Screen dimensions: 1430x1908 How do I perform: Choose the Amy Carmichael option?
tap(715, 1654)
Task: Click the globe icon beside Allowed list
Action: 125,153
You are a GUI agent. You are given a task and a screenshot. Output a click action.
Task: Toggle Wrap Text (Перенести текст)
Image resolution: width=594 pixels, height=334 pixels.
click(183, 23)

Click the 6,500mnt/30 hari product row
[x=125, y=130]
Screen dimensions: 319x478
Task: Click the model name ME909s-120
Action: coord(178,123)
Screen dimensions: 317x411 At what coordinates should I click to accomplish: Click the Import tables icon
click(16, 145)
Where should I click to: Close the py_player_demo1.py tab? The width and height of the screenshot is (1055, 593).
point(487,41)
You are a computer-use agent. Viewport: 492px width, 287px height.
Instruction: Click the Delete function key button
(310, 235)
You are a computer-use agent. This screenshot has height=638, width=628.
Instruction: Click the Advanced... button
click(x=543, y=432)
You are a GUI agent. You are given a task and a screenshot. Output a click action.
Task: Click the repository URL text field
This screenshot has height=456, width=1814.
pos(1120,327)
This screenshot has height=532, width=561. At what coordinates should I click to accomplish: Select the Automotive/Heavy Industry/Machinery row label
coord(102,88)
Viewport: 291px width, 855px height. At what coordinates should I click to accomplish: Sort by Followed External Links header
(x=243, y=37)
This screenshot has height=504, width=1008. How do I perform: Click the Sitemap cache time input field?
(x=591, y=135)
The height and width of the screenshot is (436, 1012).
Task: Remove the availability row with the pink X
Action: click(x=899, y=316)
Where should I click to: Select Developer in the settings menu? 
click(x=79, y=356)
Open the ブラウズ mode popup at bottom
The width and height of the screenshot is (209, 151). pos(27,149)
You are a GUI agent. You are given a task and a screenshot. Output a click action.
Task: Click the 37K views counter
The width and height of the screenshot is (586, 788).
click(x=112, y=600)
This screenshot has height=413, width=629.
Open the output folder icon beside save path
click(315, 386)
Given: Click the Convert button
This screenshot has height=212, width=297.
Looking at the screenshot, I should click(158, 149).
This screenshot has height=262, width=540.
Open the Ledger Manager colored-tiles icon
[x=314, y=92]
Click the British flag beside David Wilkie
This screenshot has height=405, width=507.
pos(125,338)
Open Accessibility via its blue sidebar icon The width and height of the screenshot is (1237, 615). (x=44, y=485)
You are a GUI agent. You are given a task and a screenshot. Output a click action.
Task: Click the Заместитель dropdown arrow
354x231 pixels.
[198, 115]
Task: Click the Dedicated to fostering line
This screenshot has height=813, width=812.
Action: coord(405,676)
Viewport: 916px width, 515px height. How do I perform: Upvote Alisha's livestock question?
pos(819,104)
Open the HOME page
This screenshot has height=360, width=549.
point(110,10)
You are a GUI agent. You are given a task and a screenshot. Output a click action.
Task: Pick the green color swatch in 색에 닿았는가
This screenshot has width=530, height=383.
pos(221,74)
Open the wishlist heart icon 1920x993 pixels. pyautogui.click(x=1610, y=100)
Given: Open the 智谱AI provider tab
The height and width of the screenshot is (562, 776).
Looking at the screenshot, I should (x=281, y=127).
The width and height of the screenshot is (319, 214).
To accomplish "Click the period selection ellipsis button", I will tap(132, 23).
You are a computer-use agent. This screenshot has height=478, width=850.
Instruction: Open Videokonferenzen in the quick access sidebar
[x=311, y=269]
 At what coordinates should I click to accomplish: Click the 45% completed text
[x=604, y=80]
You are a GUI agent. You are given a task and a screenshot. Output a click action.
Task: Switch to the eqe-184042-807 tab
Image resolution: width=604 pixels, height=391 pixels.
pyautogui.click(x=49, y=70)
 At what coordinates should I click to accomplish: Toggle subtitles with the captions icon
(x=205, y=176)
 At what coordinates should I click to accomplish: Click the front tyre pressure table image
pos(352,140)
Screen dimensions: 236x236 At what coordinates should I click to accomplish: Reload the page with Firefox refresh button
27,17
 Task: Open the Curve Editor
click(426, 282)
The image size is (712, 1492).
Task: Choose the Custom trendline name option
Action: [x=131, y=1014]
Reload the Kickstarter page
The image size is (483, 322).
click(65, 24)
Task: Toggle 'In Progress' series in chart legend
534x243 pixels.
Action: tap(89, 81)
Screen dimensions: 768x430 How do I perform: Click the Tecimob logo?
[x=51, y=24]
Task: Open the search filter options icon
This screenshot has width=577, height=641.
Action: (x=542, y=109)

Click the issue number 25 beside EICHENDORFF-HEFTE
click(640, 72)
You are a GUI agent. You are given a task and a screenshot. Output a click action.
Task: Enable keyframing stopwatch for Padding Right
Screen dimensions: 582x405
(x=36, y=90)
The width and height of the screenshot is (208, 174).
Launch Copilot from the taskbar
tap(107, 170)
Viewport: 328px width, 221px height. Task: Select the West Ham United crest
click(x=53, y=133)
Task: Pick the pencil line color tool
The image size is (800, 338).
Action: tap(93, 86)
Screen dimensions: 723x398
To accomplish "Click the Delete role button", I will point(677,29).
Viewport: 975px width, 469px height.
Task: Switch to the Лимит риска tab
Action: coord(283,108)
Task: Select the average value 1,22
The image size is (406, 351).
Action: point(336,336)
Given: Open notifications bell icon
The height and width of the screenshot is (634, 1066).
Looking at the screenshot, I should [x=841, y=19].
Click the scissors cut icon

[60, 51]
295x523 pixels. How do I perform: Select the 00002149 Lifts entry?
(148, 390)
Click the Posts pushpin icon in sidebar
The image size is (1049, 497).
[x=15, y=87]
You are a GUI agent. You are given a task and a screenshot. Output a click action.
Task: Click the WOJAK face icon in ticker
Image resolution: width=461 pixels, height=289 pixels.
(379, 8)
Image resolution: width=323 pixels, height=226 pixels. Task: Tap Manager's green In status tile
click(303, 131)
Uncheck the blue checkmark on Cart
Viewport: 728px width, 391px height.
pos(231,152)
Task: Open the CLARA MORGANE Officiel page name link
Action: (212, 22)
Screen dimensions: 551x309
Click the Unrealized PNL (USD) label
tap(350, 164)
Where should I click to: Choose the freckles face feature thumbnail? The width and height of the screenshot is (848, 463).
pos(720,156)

__What to do__: Above is a listing; print exactly its lines from the one with "Click the issue" through the one with "Screen dimensions: 723x398", and no other lines.

__Exercise answer__:
Click the issue number 25 beside EICHENDORFF-HEFTE
click(640, 72)
You are a GUI agent. You are given a task and a screenshot. Output a click action.
Task: Enable keyframing stopwatch for Padding Right
Screen dimensions: 582x405
(x=36, y=90)
The width and height of the screenshot is (208, 174).
Launch Copilot from the taskbar
tap(107, 170)
Viewport: 328px width, 221px height. Task: Select the West Ham United crest
click(x=53, y=133)
Task: Pick the pencil line color tool
The image size is (800, 338).
Action: tap(93, 86)
Screen dimensions: 723x398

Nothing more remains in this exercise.